Element Mobile
- Company type: Private
- Industry: Telecommunications
- Founded: 2009
- Headquarters: Central Wisconsin
- Products: Wireless
- Parent: Wisconsin RSA #7 Ltd
- Website: www.ElementMobile.com

= Element Mobile =

Element Mobile was a CDMA-Based cellular service provider headquartered in Wisconsin Rapids, Wisconsin, that launched in January 2011. The company, officially known as Wisconsin RSA #7 Limited Partnership, displaced Alltel in Central Wisconsin.

== History ==
Element Mobile was founded on January 7, 2011, when former customers of Alltel Wireless were moved to Element's network.

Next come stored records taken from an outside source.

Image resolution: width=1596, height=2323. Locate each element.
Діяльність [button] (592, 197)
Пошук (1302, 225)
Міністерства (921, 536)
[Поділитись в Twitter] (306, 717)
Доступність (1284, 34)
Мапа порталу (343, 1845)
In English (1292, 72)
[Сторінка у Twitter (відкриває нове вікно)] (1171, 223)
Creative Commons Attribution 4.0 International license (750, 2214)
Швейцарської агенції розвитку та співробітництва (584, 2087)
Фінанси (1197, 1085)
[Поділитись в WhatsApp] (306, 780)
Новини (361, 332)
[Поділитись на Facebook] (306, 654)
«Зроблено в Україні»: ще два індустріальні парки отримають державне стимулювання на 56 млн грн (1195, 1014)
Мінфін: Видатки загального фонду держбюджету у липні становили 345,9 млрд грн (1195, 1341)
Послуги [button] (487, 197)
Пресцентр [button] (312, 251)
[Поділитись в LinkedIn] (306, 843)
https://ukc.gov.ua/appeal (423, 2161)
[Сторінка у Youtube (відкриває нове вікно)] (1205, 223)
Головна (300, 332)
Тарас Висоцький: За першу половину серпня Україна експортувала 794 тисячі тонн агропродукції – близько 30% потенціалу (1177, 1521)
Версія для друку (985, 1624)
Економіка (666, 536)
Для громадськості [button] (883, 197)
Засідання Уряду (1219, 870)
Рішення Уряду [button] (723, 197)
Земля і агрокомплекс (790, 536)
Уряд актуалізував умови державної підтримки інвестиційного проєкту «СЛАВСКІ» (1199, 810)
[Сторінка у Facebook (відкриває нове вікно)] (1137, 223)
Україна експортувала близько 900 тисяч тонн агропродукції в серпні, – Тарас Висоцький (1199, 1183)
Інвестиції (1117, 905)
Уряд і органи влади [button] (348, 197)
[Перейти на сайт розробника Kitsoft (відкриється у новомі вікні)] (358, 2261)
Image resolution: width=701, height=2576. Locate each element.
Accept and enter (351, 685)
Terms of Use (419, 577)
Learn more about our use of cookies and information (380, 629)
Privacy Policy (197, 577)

Customers experienced long waits for customer service and connectivity issues during its initial months of operation. Some customers were without service for several days due to network updates, and angry customers created a Facebook group. 610 complaints were filed with the Wisconsin Better Business Bureau, mostly in February 2011. The complaints dropped off as technical problems from the switchover from Alltel were worked out. The company built three new cellular towers in 2011 and four in 2012.
In late 2013, Element Mobile announced that it would be acquired by AT&T Mobility and be known as Lake Mobility once FCC approval and expansion and updating of its network was complete.

== Network ==
Element Mobile uses the CDMA standard.